WHAT THE EXERCISE ASKS. Leave no picture in, and give every entry again exactly.

Stored records.
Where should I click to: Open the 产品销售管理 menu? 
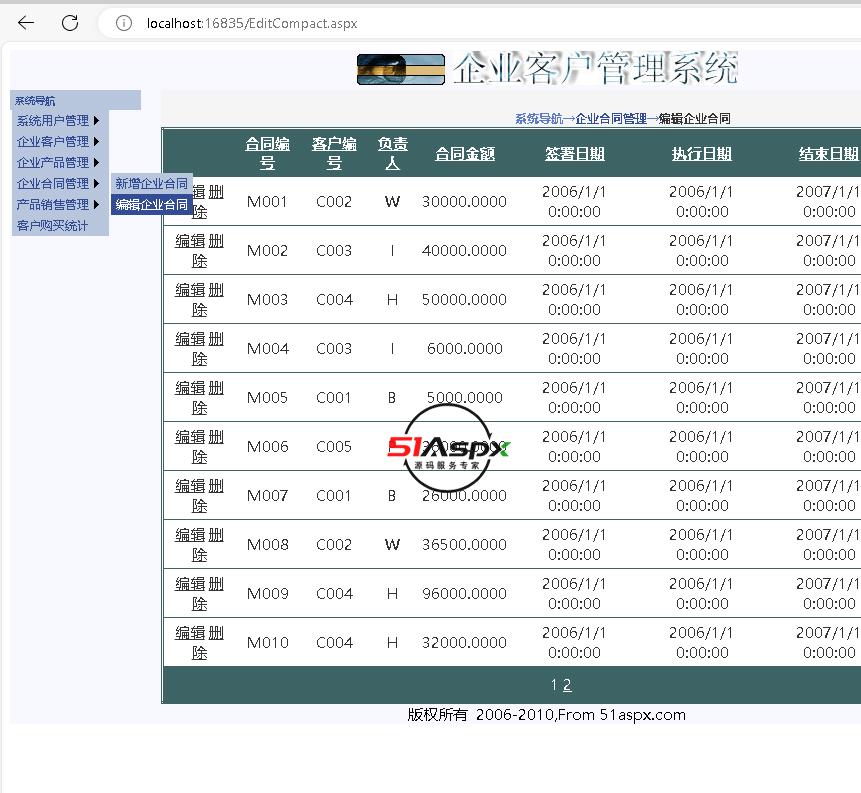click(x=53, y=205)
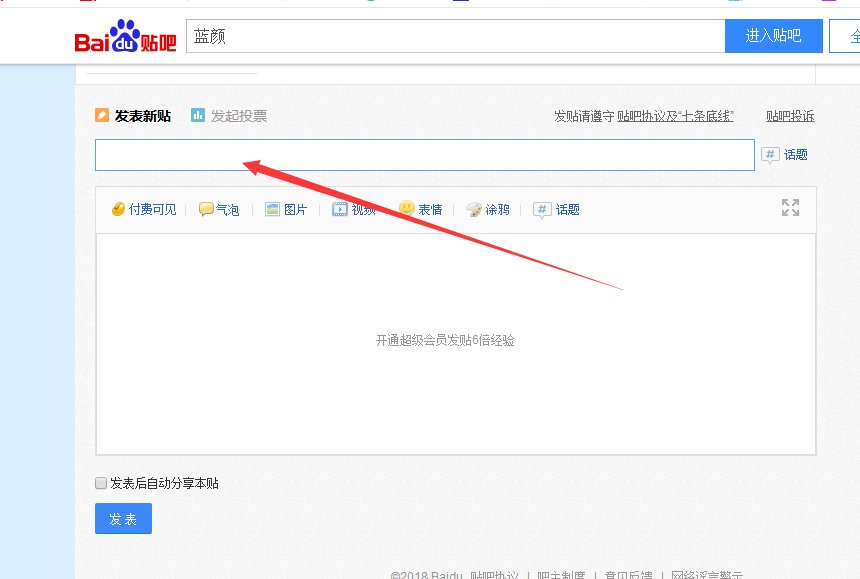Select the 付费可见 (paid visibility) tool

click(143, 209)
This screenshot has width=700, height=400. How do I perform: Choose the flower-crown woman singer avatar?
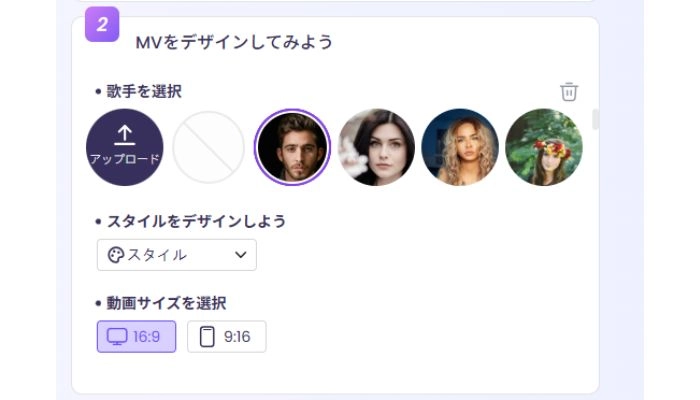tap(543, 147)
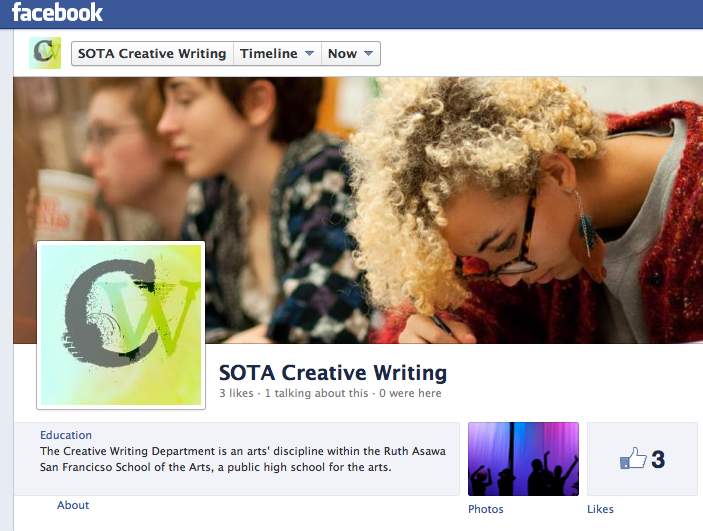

RESPONSE AREA.
Where should I click to: Open the 产品销售管理 menu? 
click(x=53, y=205)
Select the 付费可见 (paid visibility) tool

click(143, 209)
This screenshot has width=700, height=400. How do I perform: Choose the flower-crown woman singer avatar?
tap(543, 147)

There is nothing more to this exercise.